Credit Unions have seen a surge in growth towards the end of 2022, marked by increased memberships and rising interest rates.

According to Cognitive View, the sector, having thrived since 2019 due to enhanced consumer borrowing alongside rising interest rates, faced a setback in 2020 with the advent of COVID-19, leading to decreased demand and a dip in industry growth.

The Credit Unions industry in the US is influenced by various factors, including Aggregate household debt, the House price index, the Prime rate, and New car sales. The affordability of financial service products remains critical, especially for those unbanked or underbanked, and those with invisible or impaired credit histories.

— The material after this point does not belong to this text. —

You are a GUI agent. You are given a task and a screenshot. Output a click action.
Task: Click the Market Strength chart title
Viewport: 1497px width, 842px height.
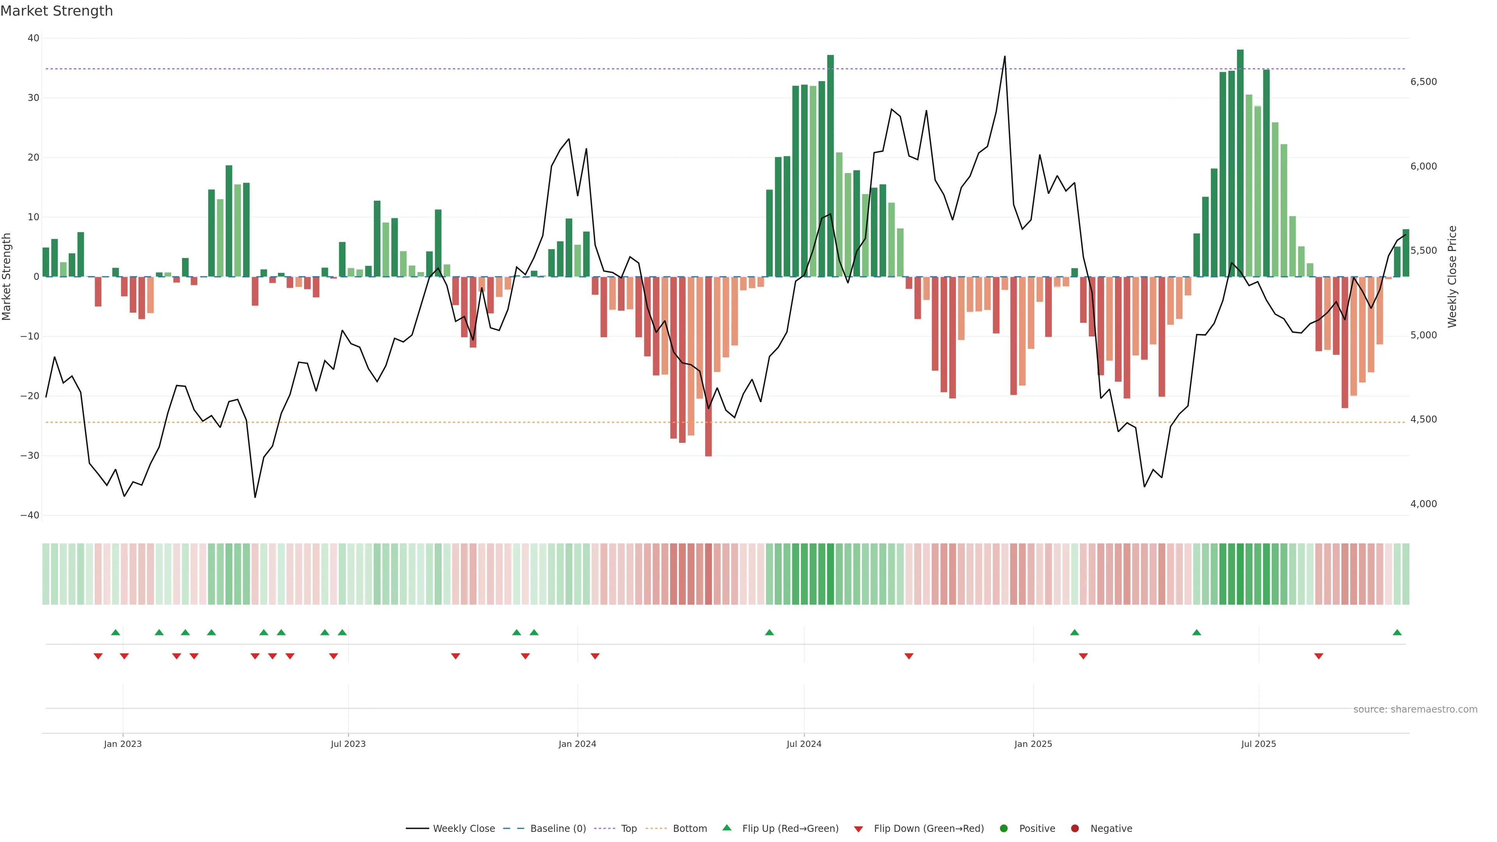(x=56, y=11)
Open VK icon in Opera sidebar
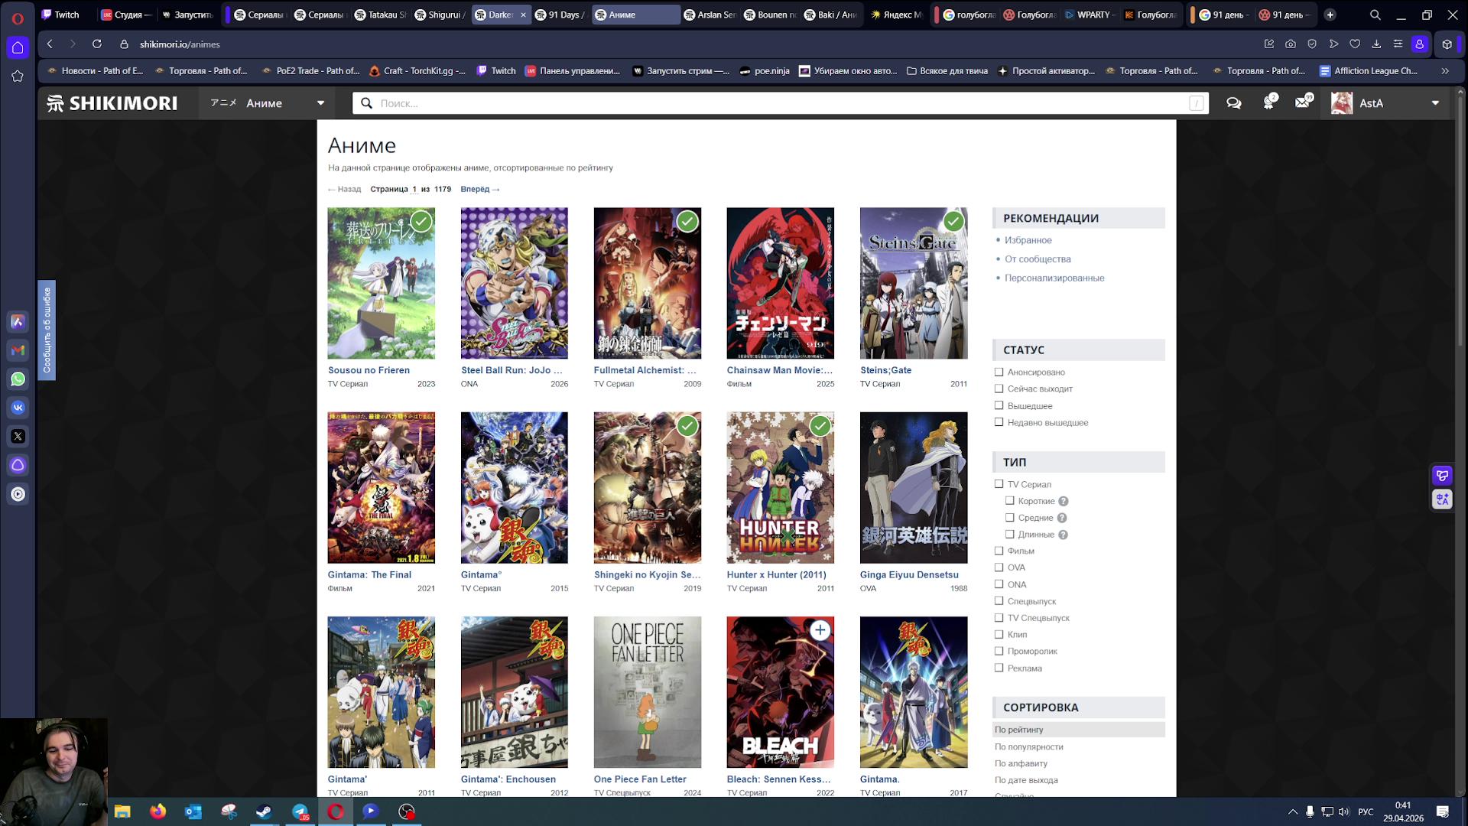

With the U.S. Bureau of Labor Statistics reporting a 3.7% increase in the Consumer Price Index, there’s a noticeable rise in costs for essentials like gas and housing. Concurrently, the Federal Reserve’s persistence with higher federal funds rates is likely to escalate the cost of credit.

An increase in membership and engagement with credit unions is evident. Members are not only joining in greater numbers but are also actively investing, leading to higher account balances. This trend is expected to continue, reflecting a growing trust in credit unions.

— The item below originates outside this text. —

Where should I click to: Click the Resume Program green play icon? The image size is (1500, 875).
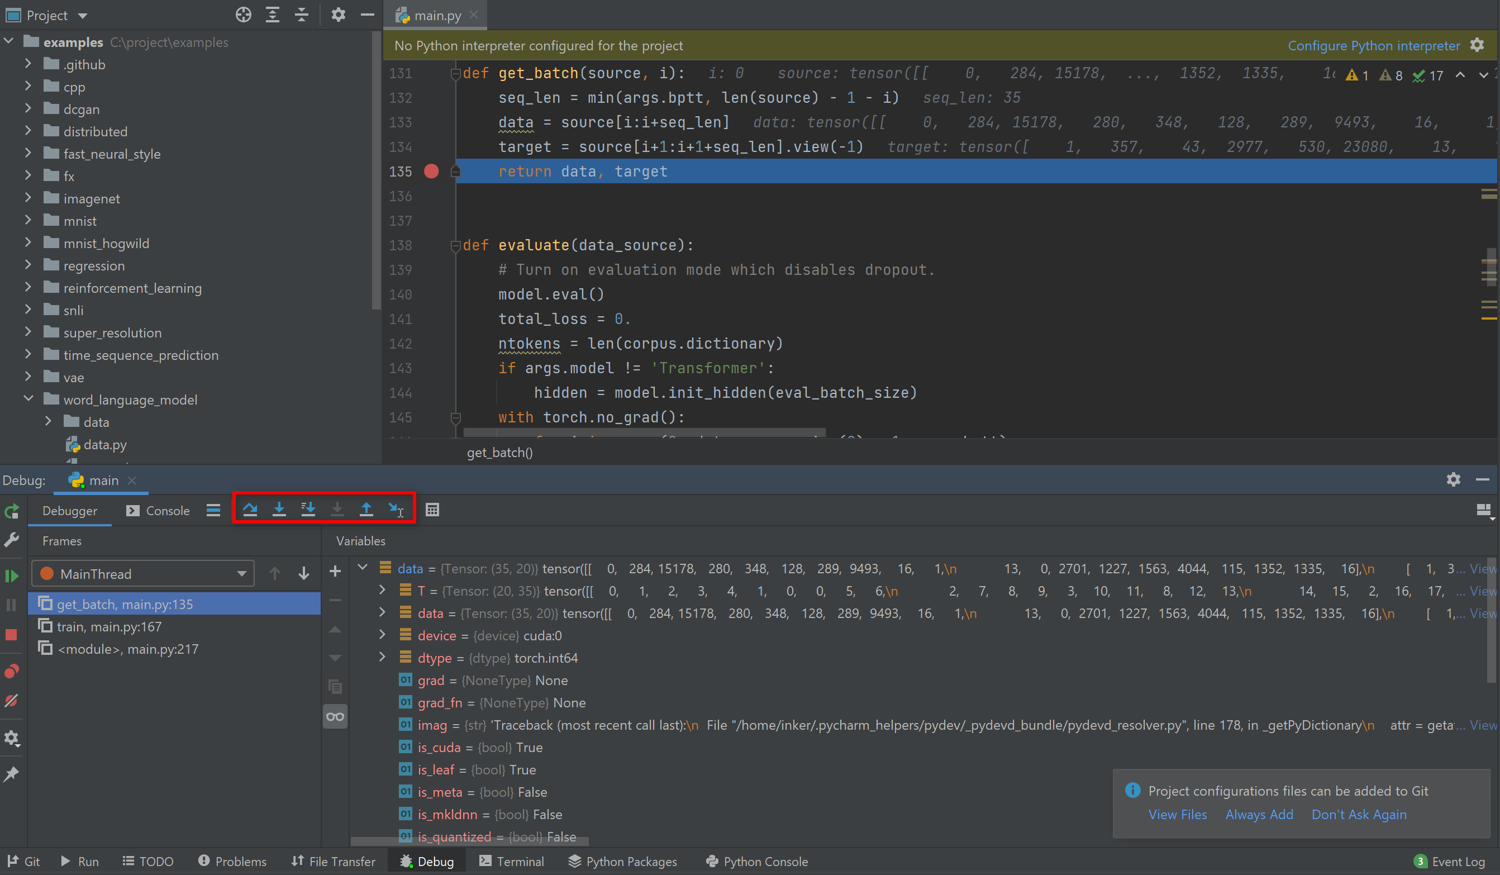[x=11, y=576]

Amidst global inflation, the Federal Reserve is poised to keep increasing interest rates. Typically, higher interest rates would lead to reduced debt, but the current economic strain is pushing households towards increasing their debts, adding to financial volatility.

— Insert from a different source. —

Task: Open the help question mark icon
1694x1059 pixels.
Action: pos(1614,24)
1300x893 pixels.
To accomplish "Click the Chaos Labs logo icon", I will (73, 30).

The industry is undergoing consolidation, evidenced by a decline in the number of federally insured credit unions. This trend aligns with long-standing industry dynamics.

A significant portion of credit unions are small entities, as defined by the National Credit Union Association. This categorization often applies to credit unions with assets under $100.0m.

There’s an uptick in delinquency rates across various loan types, including non-commercial real estate loans, credit card, and auto loans, signifying potential financial stress within the sector.

The Consumer Financial Protection Bureau (CFPB) is intensifying its enforcement efforts, planning to expand its attorney workforce significantly. This reflects the Bureau’s commitment to its Supervision, Enforcement & Fair Lending Division.

The National Credit Union Administration (NCUA) plays a crucial role in regulating and supervising federal credit unions. Its 2023 Supervisory Priorities highlight a continued focus on compliance with consumer financial protection laws, including scrutinizing overdraft programs and fair lending practices.